Required action
Copy every record exactly, with nothing left out.

-------- Task data --------

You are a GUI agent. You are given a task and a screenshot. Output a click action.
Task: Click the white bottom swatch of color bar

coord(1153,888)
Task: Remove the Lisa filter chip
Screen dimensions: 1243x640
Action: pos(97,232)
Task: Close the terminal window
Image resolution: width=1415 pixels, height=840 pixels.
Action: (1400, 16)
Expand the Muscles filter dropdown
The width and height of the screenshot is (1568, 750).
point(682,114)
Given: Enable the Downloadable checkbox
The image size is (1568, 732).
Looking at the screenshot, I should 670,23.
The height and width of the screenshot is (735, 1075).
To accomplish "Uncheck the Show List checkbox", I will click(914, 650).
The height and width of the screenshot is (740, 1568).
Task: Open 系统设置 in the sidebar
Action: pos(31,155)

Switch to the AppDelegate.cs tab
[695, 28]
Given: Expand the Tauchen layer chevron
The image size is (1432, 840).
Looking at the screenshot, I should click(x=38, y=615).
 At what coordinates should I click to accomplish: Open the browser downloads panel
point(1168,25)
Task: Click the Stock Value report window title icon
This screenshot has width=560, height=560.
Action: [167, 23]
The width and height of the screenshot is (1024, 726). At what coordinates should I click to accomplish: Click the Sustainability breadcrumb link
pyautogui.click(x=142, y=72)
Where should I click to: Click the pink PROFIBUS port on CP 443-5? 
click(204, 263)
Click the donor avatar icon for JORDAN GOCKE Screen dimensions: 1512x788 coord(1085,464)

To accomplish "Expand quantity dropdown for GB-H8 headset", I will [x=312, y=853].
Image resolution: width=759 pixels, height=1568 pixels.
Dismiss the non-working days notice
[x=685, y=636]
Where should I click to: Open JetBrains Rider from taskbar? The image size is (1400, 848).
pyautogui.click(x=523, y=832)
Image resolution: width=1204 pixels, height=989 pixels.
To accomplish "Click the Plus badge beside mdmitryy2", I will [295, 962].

--------

The completed task
You are a GUI agent. You are given a task and a screenshot. Output a click action.
Task: Click the white bottom swatch of color bar

coord(1153,888)
Task: Remove the Lisa filter chip
Screen dimensions: 1243x640
Action: pos(97,232)
Task: Close the terminal window
Image resolution: width=1415 pixels, height=840 pixels.
Action: (1400, 16)
Expand the Muscles filter dropdown
The width and height of the screenshot is (1568, 750).
point(682,114)
Given: Enable the Downloadable checkbox
The image size is (1568, 732).
Looking at the screenshot, I should 670,23.
The height and width of the screenshot is (735, 1075).
To accomplish "Uncheck the Show List checkbox", I will click(914, 650).
The height and width of the screenshot is (740, 1568).
Task: Open 系统设置 in the sidebar
Action: pos(31,155)

Switch to the AppDelegate.cs tab
[695, 28]
Given: Expand the Tauchen layer chevron
The image size is (1432, 840).
Looking at the screenshot, I should click(x=38, y=615).
 At what coordinates should I click to accomplish: Open the browser downloads panel
point(1168,25)
Task: Click the Stock Value report window title icon
This screenshot has width=560, height=560.
Action: [167, 23]
The width and height of the screenshot is (1024, 726). At what coordinates should I click to accomplish: Click the Sustainability breadcrumb link
pyautogui.click(x=142, y=72)
Where should I click to: Click the pink PROFIBUS port on CP 443-5? 
click(204, 263)
Click the donor avatar icon for JORDAN GOCKE Screen dimensions: 1512x788 coord(1085,464)

To accomplish "Expand quantity dropdown for GB-H8 headset", I will [x=312, y=853].
Image resolution: width=759 pixels, height=1568 pixels.
Dismiss the non-working days notice
[x=685, y=636]
Where should I click to: Open JetBrains Rider from taskbar? The image size is (1400, 848).
pyautogui.click(x=523, y=832)
Image resolution: width=1204 pixels, height=989 pixels.
To accomplish "Click the Plus badge beside mdmitryy2", I will [295, 962].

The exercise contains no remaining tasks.